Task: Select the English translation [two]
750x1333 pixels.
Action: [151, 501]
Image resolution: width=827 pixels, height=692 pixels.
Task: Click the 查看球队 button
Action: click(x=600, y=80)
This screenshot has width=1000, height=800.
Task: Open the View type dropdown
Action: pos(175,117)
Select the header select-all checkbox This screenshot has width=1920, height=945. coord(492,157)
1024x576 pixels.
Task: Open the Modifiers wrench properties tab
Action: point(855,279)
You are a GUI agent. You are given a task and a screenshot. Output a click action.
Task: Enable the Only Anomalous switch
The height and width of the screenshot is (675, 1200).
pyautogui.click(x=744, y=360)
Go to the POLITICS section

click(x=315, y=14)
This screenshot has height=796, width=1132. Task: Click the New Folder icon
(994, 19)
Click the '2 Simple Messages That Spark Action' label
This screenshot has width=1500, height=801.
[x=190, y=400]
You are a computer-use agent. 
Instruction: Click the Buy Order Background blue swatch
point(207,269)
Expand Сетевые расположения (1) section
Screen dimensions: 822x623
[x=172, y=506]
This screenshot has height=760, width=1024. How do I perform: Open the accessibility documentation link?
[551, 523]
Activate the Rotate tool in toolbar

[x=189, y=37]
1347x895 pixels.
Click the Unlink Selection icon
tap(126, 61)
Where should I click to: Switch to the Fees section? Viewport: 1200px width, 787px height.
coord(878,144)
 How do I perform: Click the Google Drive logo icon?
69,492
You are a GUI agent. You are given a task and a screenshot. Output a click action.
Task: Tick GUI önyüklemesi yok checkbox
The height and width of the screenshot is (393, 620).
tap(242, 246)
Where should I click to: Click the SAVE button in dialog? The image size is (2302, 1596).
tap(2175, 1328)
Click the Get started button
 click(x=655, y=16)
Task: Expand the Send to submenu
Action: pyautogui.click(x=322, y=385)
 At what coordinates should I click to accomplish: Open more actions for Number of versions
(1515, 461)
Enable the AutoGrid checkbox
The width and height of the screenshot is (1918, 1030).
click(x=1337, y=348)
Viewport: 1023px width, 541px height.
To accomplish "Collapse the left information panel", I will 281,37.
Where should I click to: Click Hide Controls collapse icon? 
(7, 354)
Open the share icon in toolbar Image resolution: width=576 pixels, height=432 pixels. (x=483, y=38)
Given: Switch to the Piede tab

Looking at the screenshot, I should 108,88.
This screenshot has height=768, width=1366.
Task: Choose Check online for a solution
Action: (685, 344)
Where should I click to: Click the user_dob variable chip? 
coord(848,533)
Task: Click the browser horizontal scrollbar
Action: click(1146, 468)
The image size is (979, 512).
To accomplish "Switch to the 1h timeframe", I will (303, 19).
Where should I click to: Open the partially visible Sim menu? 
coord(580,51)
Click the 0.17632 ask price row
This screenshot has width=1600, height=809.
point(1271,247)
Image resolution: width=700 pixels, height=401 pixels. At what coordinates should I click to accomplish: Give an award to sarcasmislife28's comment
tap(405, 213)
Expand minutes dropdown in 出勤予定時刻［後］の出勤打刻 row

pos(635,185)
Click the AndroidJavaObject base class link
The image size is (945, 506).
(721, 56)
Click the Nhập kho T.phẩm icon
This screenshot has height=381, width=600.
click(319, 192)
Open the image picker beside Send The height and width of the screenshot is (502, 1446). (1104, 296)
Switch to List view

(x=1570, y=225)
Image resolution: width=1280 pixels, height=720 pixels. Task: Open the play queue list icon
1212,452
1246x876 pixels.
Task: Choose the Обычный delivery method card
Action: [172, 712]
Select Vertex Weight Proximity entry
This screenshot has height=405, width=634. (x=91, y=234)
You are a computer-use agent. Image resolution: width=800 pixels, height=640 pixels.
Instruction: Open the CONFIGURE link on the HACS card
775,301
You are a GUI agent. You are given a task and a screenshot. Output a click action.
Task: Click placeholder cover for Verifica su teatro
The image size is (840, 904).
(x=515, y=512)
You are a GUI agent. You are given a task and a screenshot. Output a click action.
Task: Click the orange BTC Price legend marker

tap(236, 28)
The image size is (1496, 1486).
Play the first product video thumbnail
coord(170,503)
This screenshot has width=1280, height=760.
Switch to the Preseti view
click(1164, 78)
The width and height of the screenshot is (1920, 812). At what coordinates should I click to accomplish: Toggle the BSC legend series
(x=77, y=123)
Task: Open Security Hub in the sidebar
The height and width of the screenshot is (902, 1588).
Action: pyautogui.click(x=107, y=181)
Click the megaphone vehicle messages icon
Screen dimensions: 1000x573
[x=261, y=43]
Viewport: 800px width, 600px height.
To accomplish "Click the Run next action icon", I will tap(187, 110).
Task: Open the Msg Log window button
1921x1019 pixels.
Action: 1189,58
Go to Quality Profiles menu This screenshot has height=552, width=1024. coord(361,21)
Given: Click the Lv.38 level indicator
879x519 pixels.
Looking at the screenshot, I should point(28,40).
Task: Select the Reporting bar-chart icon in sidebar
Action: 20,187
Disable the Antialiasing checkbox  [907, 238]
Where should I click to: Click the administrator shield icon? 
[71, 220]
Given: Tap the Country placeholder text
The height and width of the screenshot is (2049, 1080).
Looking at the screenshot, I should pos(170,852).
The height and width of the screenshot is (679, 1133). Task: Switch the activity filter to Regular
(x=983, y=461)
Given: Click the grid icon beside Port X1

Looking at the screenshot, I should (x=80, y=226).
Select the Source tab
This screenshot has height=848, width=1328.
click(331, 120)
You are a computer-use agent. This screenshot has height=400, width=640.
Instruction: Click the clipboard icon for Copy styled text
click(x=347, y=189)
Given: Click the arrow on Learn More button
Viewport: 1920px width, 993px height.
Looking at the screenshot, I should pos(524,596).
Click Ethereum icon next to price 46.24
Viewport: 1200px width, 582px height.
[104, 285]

=-=-=

• _Task brief_: For every line of the listing, produce an identical copy.

• _Response to the exercise_:
Task: Select the English translation [two]
750x1333 pixels.
Action: [151, 501]
Image resolution: width=827 pixels, height=692 pixels.
Task: Click the 查看球队 button
Action: click(x=600, y=80)
This screenshot has width=1000, height=800.
Task: Open the View type dropdown
Action: pos(175,117)
Select the header select-all checkbox This screenshot has width=1920, height=945. coord(492,157)
1024x576 pixels.
Task: Open the Modifiers wrench properties tab
Action: point(855,279)
You are a GUI agent. You are given a task and a screenshot. Output a click action.
Task: Enable the Only Anomalous switch
The height and width of the screenshot is (675, 1200).
pyautogui.click(x=744, y=360)
Go to the POLITICS section

click(x=315, y=14)
This screenshot has height=796, width=1132. Task: Click the New Folder icon
(994, 19)
Click the '2 Simple Messages That Spark Action' label
This screenshot has width=1500, height=801.
[x=190, y=400]
You are a computer-use agent. 
Instruction: Click the Buy Order Background blue swatch
point(207,269)
Expand Сетевые расположения (1) section
Screen dimensions: 822x623
[x=172, y=506]
This screenshot has height=760, width=1024. How do I perform: Open the accessibility documentation link?
[551, 523]
Activate the Rotate tool in toolbar

[x=189, y=37]
1347x895 pixels.
Click the Unlink Selection icon
tap(126, 61)
Where should I click to: Switch to the Fees section? Viewport: 1200px width, 787px height.
coord(878,144)
 How do I perform: Click the Google Drive logo icon?
69,492
You are a GUI agent. You are given a task and a screenshot. Output a click action.
Task: Tick GUI önyüklemesi yok checkbox
The height and width of the screenshot is (393, 620).
tap(242, 246)
Where should I click to: Click the SAVE button in dialog? The image size is (2302, 1596).
tap(2175, 1328)
Click the Get started button
 click(x=655, y=16)
Task: Expand the Send to submenu
Action: pyautogui.click(x=322, y=385)
 At what coordinates should I click to accomplish: Open more actions for Number of versions
(1515, 461)
Enable the AutoGrid checkbox
The width and height of the screenshot is (1918, 1030).
click(x=1337, y=348)
Viewport: 1023px width, 541px height.
To accomplish "Collapse the left information panel", I will 281,37.
Where should I click to: Click Hide Controls collapse icon? 
(7, 354)
Open the share icon in toolbar Image resolution: width=576 pixels, height=432 pixels. (x=483, y=38)
Given: Switch to the Piede tab

Looking at the screenshot, I should 108,88.
This screenshot has height=768, width=1366.
Task: Choose Check online for a solution
Action: (685, 344)
Where should I click to: Click the user_dob variable chip? 
coord(848,533)
Task: Click the browser horizontal scrollbar
Action: click(1146, 468)
The image size is (979, 512).
To accomplish "Switch to the 1h timeframe", I will (303, 19).
Where should I click to: Open the partially visible Sim menu? 
coord(580,51)
Click the 0.17632 ask price row
This screenshot has width=1600, height=809.
point(1271,247)
Image resolution: width=700 pixels, height=401 pixels. At what coordinates should I click to accomplish: Give an award to sarcasmislife28's comment
tap(405, 213)
Expand minutes dropdown in 出勤予定時刻［後］の出勤打刻 row

pos(635,185)
Click the AndroidJavaObject base class link
The image size is (945, 506).
(721, 56)
Click the Nhập kho T.phẩm icon
This screenshot has height=381, width=600.
click(319, 192)
Open the image picker beside Send The height and width of the screenshot is (502, 1446). (1104, 296)
Switch to List view

(x=1570, y=225)
Image resolution: width=1280 pixels, height=720 pixels. Task: Open the play queue list icon
1212,452
1246x876 pixels.
Task: Choose the Обычный delivery method card
Action: [172, 712]
Select Vertex Weight Proximity entry
This screenshot has height=405, width=634. (x=91, y=234)
You are a computer-use agent. Image resolution: width=800 pixels, height=640 pixels.
Instruction: Open the CONFIGURE link on the HACS card
775,301
You are a GUI agent. You are given a task and a screenshot. Output a click action.
Task: Click placeholder cover for Verifica su teatro
The image size is (840, 904).
(x=515, y=512)
You are a GUI agent. You are given a task and a screenshot. Output a click action.
Task: Click the orange BTC Price legend marker

tap(236, 28)
The image size is (1496, 1486).
Play the first product video thumbnail
coord(170,503)
This screenshot has width=1280, height=760.
Switch to the Preseti view
click(1164, 78)
The width and height of the screenshot is (1920, 812). At what coordinates should I click to accomplish: Toggle the BSC legend series
(x=77, y=123)
Task: Open Security Hub in the sidebar
The height and width of the screenshot is (902, 1588).
Action: pyautogui.click(x=107, y=181)
Click the megaphone vehicle messages icon
Screen dimensions: 1000x573
[x=261, y=43]
Viewport: 800px width, 600px height.
To accomplish "Click the Run next action icon", I will tap(187, 110).
Task: Open the Msg Log window button
1921x1019 pixels.
Action: 1189,58
Go to Quality Profiles menu This screenshot has height=552, width=1024. coord(361,21)
Given: Click the Lv.38 level indicator
879x519 pixels.
Looking at the screenshot, I should point(28,40).
Task: Select the Reporting bar-chart icon in sidebar
Action: 20,187
Disable the Antialiasing checkbox  [907, 238]
Where should I click to: Click the administrator shield icon? 
[71, 220]
Given: Tap the Country placeholder text
The height and width of the screenshot is (2049, 1080).
Looking at the screenshot, I should pos(170,852).
The height and width of the screenshot is (679, 1133). Task: Switch the activity filter to Regular
(x=983, y=461)
Given: Click the grid icon beside Port X1

Looking at the screenshot, I should (x=80, y=226).
Select the Source tab
This screenshot has height=848, width=1328.
click(331, 120)
You are a computer-use agent. This screenshot has height=400, width=640.
Instruction: Click the clipboard icon for Copy styled text
click(x=347, y=189)
Given: Click the arrow on Learn More button
Viewport: 1920px width, 993px height.
Looking at the screenshot, I should pos(524,596).
Click Ethereum icon next to price 46.24
Viewport: 1200px width, 582px height.
[104, 285]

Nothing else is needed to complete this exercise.